Adapting to a new home can be traumatic for a pet. However, some animals are better prepared than others to get used to a new area. It all depends on your pet’s personality. Today, we’re going to show you how to help your cat adapt to a new home.
Moving and helping your cat adapt to a new home
Some people believe that having a cat requires little time, unlike a dog. However, this is wrong. We know that cats need the same amount of time that we dedicate to dogs, although sometimes it doesn’t seem like it.
Despite being domesticated, cats still possess many characteristics of wild animals. However, they have adapted little by little to their new living conditions. For example, cats are territorial animals by nature and they haven’t lost this trait over time.
A defined territory allows you to create a safe environment for your pet, where they feel comfortable and safe to move freely. Losing this territory is very stressful for them. In fact, it’s the same thing as losing their entire home. In addition, this territory is one of the things that helps them feel calm.
Introducing a cat to a new environment is an important moment for a pet. This is how they will define this strange new area. Little by little, they’ll create new areas where they’ll carry out their usual routine.
The new territory
The best way to help a cat adapt to a new home is to leave the cat in an appropriately-sized closed room. This is true, regardless of the age of the cat. By closing them in a room, the animal is able to gradually familiarize itself with the new space. This actually decreases stress since they only have to become familiar with one room initially. Of course, the cat will mark the space with their pheromones.

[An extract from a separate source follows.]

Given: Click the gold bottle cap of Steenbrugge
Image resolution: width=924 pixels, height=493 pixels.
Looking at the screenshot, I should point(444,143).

However, the space should have all the essential things your cat needs. For example, you need to put their little box, food, water, and some toys in the room. All of these items should be relatively spread out. As a result, this will encourage the cat to properly explore the entire room.
Still, not all cats are the same. Some cats are more timid than others. In these cases, you should follow the same procedure regardless. However, you should never put pressure on your cat.

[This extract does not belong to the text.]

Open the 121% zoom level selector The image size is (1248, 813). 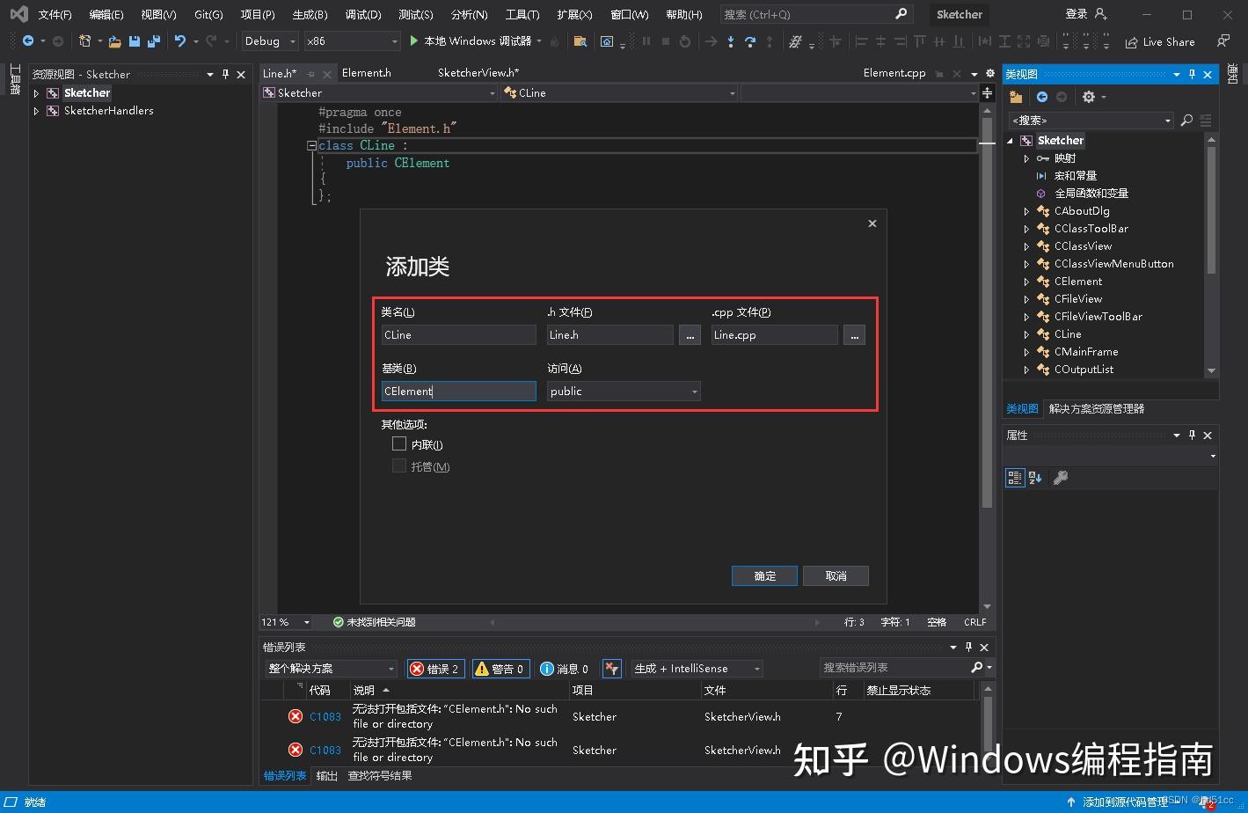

Your cat might hide under furniture and stay out of sight, but don’t let this alarm you. This is just their survival instinct. After a while, maybe about a week, your cat will become more social.

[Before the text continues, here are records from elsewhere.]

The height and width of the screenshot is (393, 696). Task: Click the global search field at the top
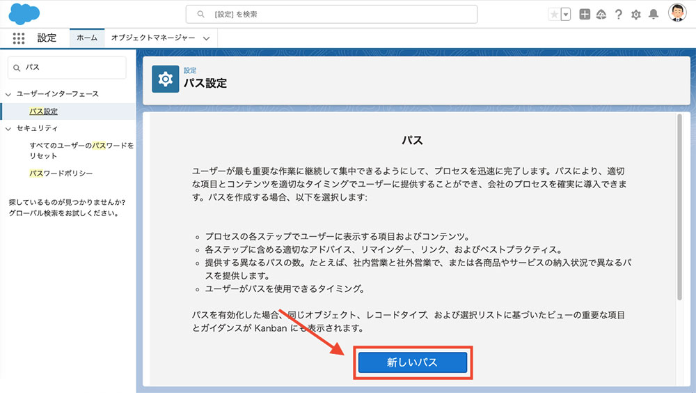pos(331,14)

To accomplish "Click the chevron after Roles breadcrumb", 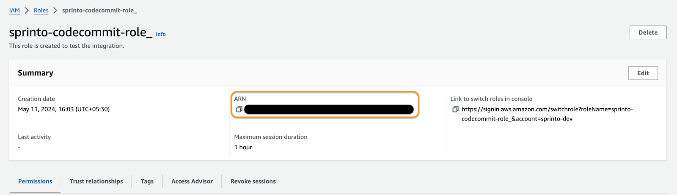I will point(55,11).
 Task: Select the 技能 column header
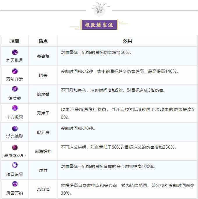15,41
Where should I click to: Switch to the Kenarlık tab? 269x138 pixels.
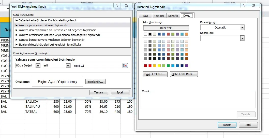pyautogui.click(x=173, y=16)
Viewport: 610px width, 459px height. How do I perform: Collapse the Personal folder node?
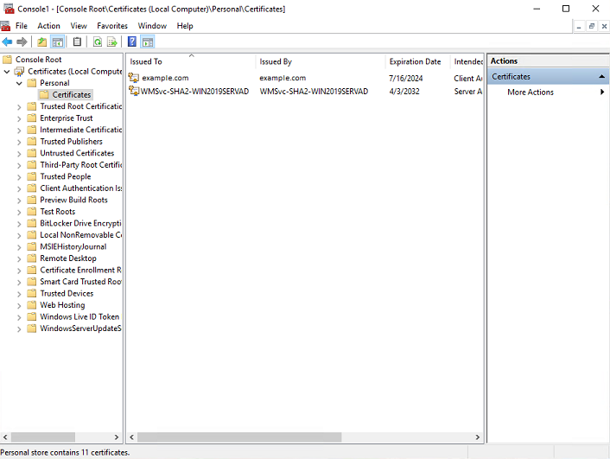tap(19, 83)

If there’s high furniture or shelves in the house, this is even better. Cats feel safer at heights. So, if you have a shy cat, it’s best to give them places where they can climb and rest up high.
Meeting their needs
As we mentioned, cats have to have certain things in their new space. Some are rather basic so we don’t need to explain much, such as food and water. However, cats need other things to effectively help them adapt to a new home.
As cats are still very attached to their wild instincts, cats need objects that help them satisfy these needs. For example, cats still feel urges to hunt, mark, and groom. We recommend:
- A vertical scratching post. The higher, the better! An ideal scratching post has multiple levels. This allows your cat to sharpen their claws when they want. Cats in the wild actually did the same thing on the bark of trees, which also marked their territory.
- Some toys are also great to include, especially ones that can simulate hunting prey in the wild. There are tons of toys to choose from. However, we recommend only choosing suitable toys based on your cat’s size. Toys that move are also a great choice!
- Cats are very clean creatures. This is a reaction to their hunting instincts, rather than just a preference. Cats usually clean themselves near their litter boxes so make sure there is sufficient space.
- They also need a special place to rub up against to get rid of dead hair. We recommend that you give them a place to do this, otherwise they’ll choose a piece of furniture on their own!
A few final tips to help your cat adapt to a new home
Once you see that your cat is starting to feel comfortable in the closed room, it’s time to open the doors to the rest of the home. Bit by bit, your cat will become familiar with the entire house. Then, they can start to get back to their normal routine.
Keep in mind that cats socialize differently to dogs. They like to walk around when humans are present.
If you don’t help your cat adapt to a new home properly, this can have serious consequences. In fact, they may end up developing undesired behaviors. So be careful and follow our tips!